▶ [DO THIS] Please extract every one of the following lines exactly, leaving out the pictures.

▶ [ENTRIES]
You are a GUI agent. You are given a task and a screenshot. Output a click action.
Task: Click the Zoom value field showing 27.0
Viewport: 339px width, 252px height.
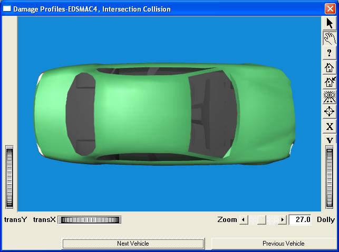(301, 220)
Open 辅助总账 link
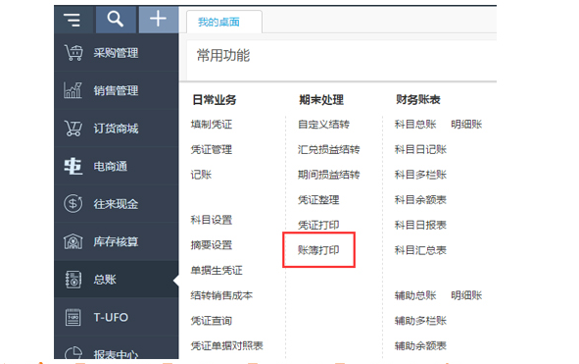579x364 pixels. tap(415, 295)
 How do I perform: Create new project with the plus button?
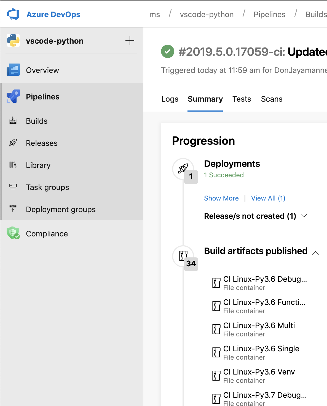click(130, 40)
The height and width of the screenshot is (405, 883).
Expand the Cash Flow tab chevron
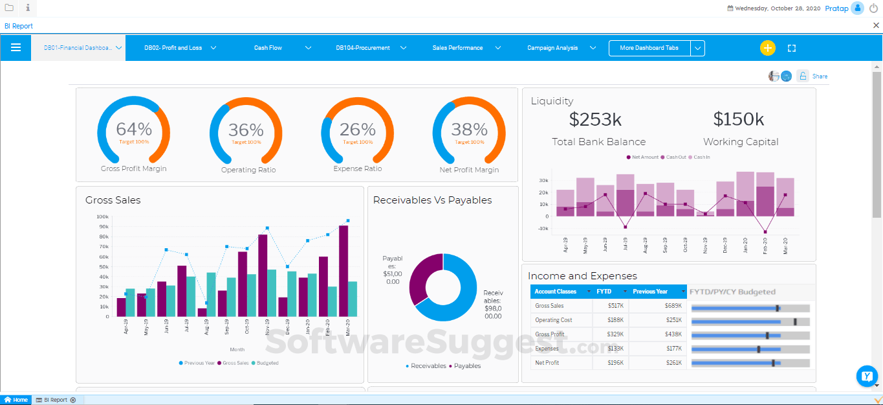[309, 48]
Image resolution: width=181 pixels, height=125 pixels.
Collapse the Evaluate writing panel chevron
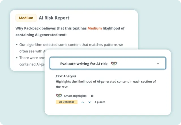click(158, 64)
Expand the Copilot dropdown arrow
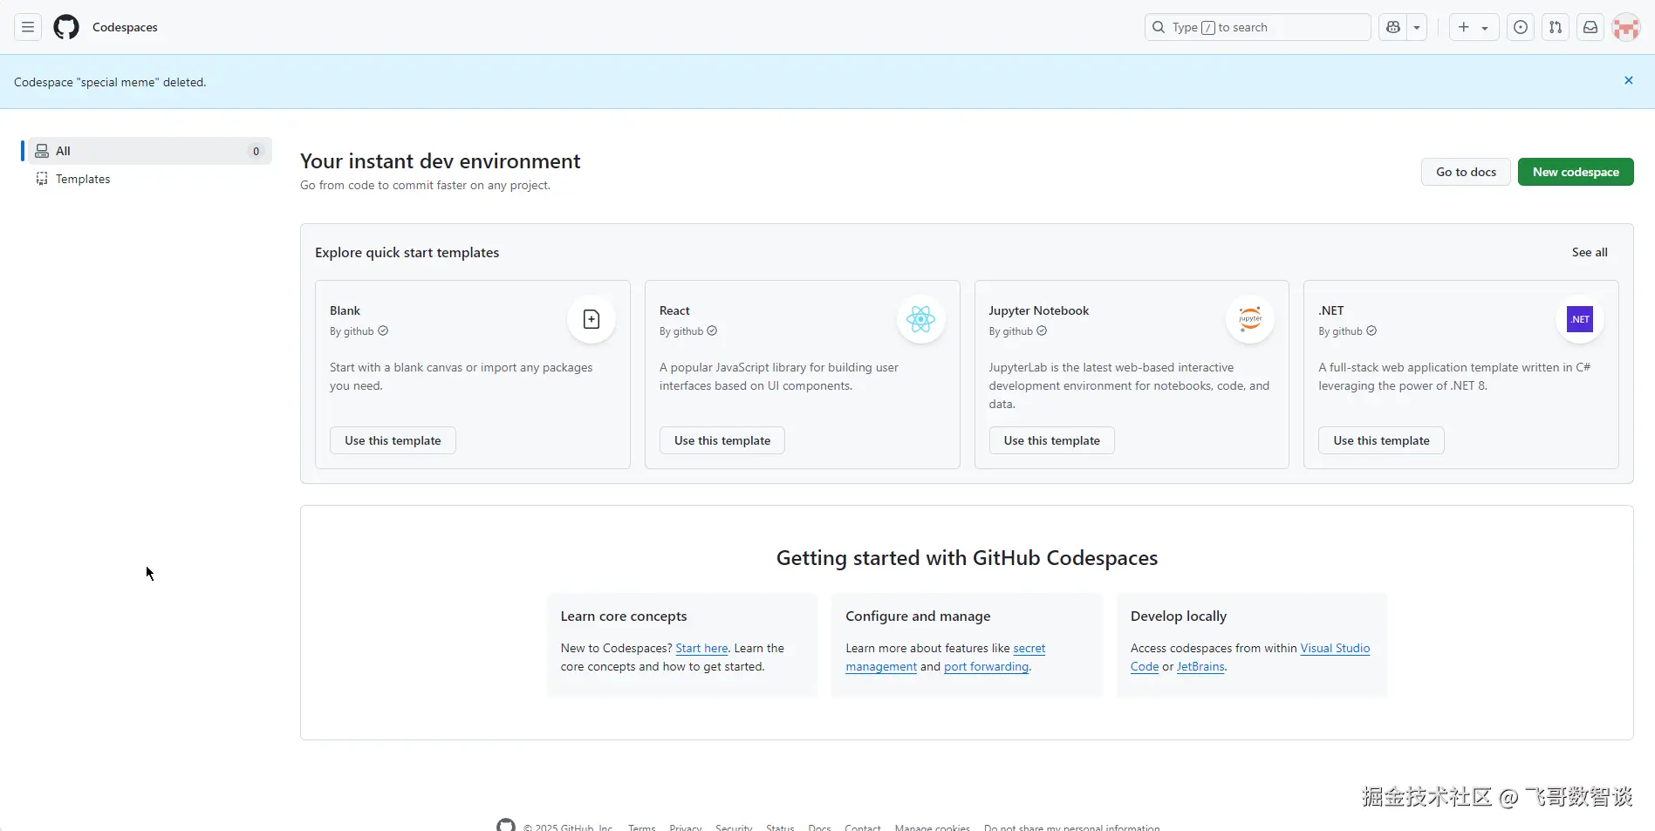 tap(1417, 27)
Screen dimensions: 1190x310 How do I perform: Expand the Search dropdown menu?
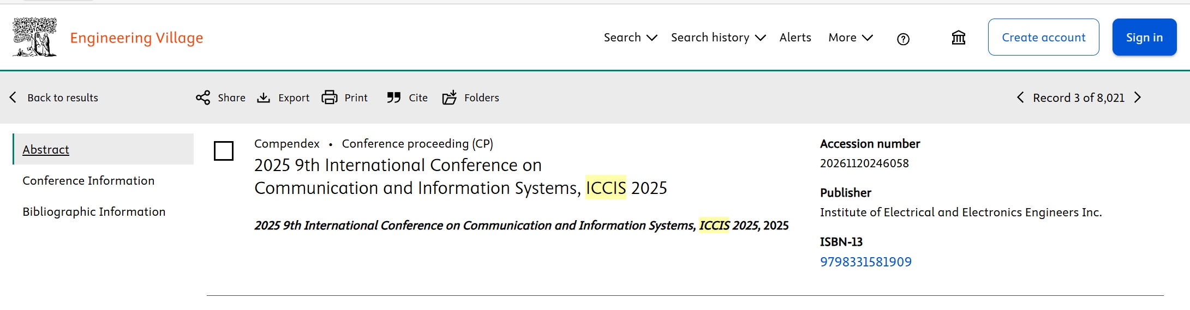point(630,38)
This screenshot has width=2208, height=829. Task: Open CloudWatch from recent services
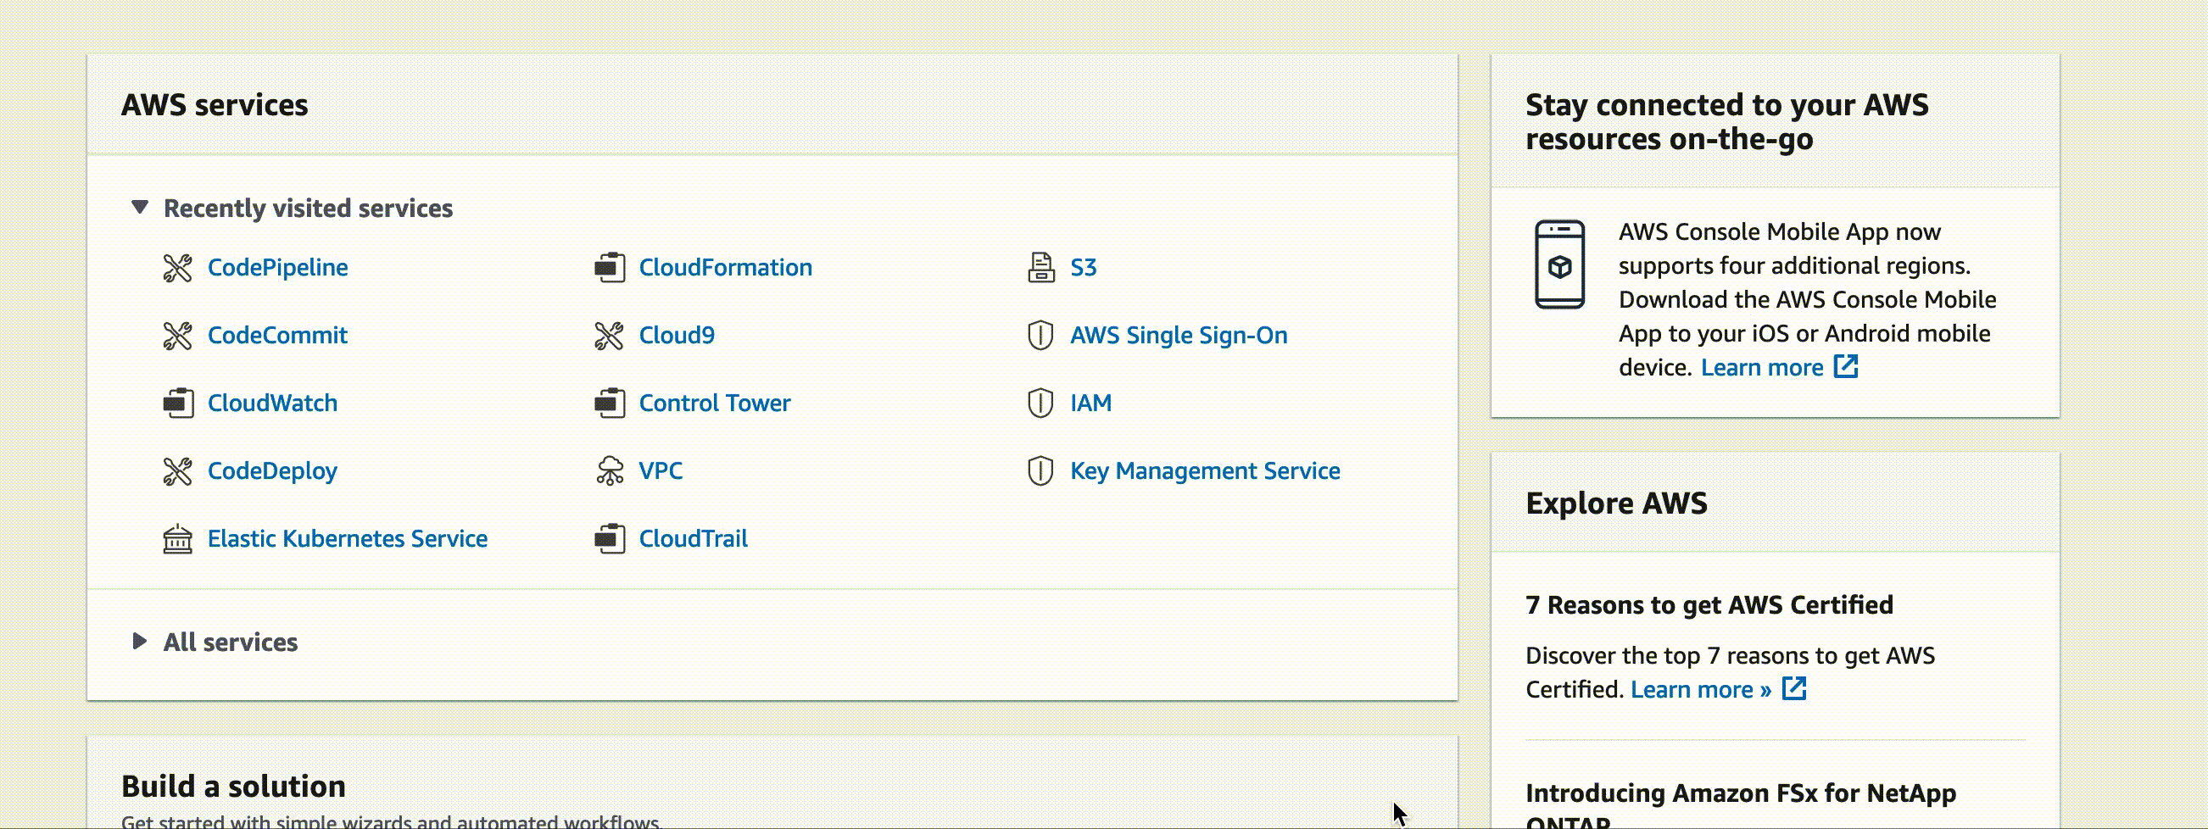tap(272, 403)
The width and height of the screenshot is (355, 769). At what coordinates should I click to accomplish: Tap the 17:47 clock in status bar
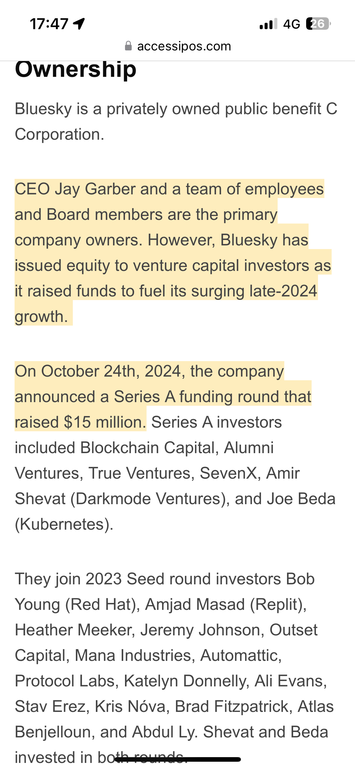pos(49,24)
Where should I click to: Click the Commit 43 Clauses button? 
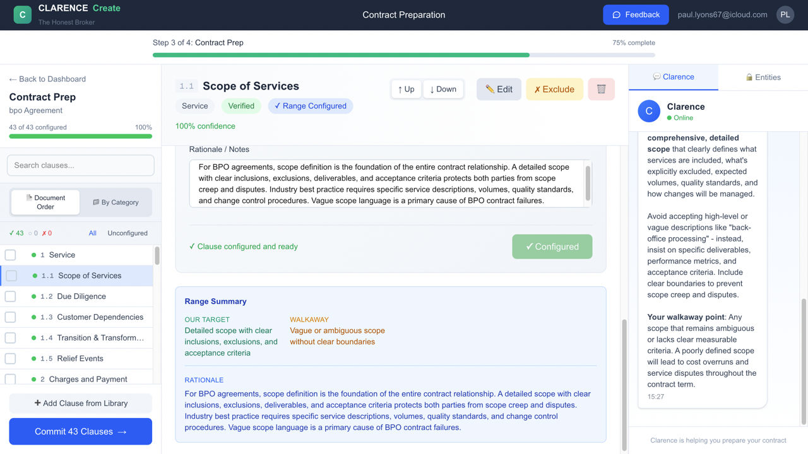tap(80, 431)
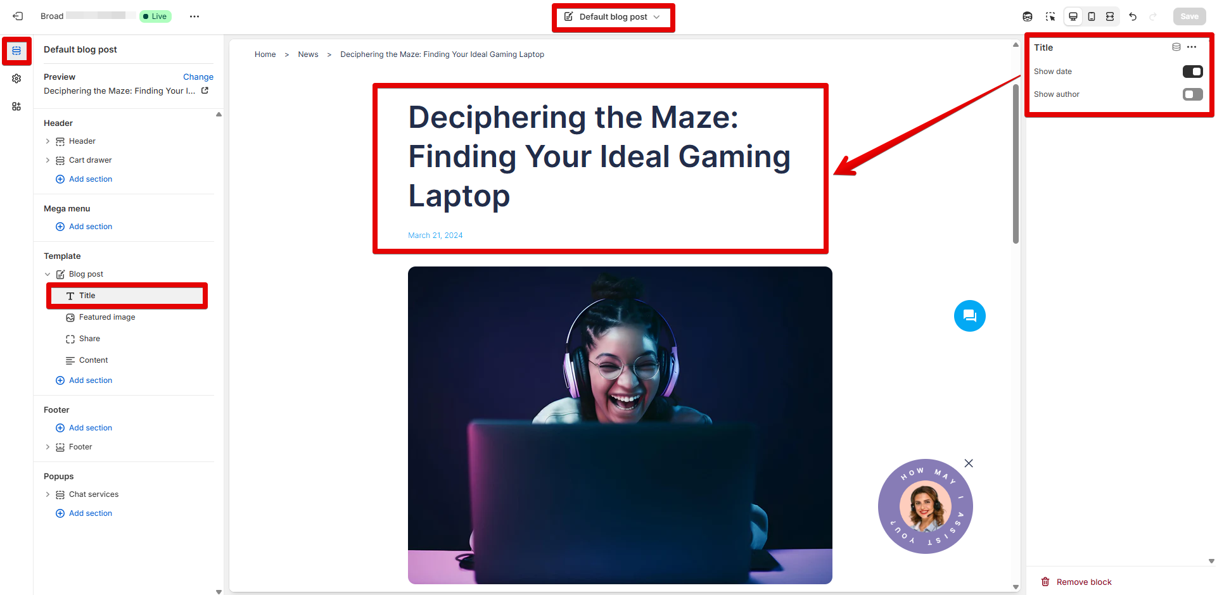Click the Change preview link
Viewport: 1217px width, 595px height.
198,77
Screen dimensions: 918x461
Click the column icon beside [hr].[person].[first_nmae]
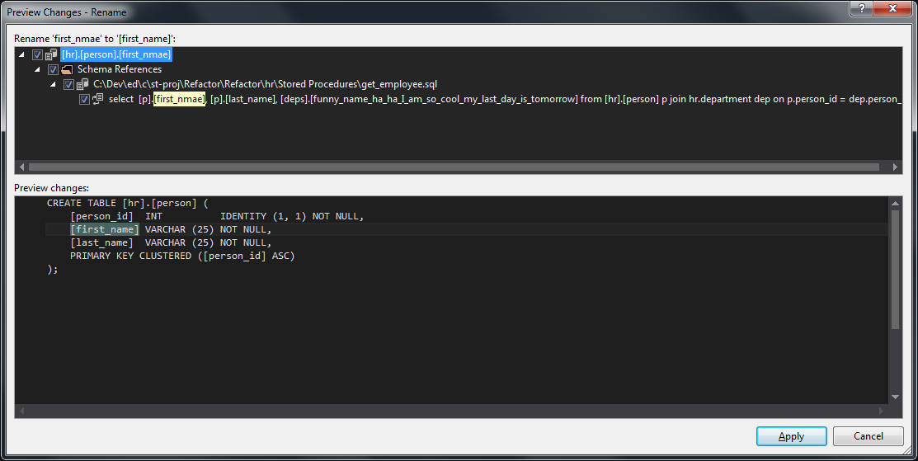point(51,55)
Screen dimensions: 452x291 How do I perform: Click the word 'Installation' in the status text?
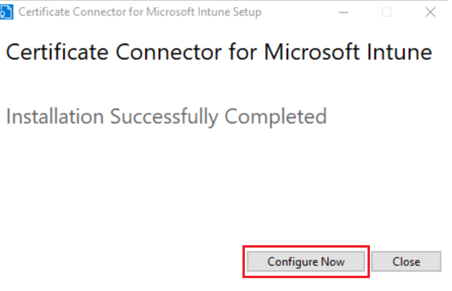click(55, 116)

▶ [EXERCISE RESULT]
You are a GUI agent. You are given a task and a screenshot. Output a click action.
Task: Click the Zoom value field showing 27.0
Viewport: 339px width, 252px height.
(301, 220)
Open 辅助总账 link
579x364 pixels. tap(415, 295)
 How do I perform: Create new project with the plus button?
click(130, 40)
The height and width of the screenshot is (405, 883).
Expand the Cash Flow tab chevron
[309, 48]
Image resolution: width=181 pixels, height=125 pixels.
Collapse the Evaluate writing panel chevron
click(158, 64)
Expand the Copilot dropdown arrow
 tap(1417, 27)
Screen dimensions: 1190x310 How do I perform: Expand the Search dropdown menu?
point(630,38)
This screenshot has width=2208, height=829. Task: Open CloudWatch from recent services
tap(272, 403)
The width and height of the screenshot is (355, 769). At what coordinates should I click to accomplish: Tap the 17:47 clock in status bar
pos(49,24)
Where should I click to: Click the Commit 43 Clauses button? 
tap(80, 431)
Click the Change preview link
Viewport: 1217px width, 595px height.
198,77
Screen dimensions: 918x461
Click the column icon beside [hr].[person].[first_nmae]
point(51,55)
Screen dimensions: 452x291 How do I perform: Click the word 'Installation' in the status text?
click(55, 116)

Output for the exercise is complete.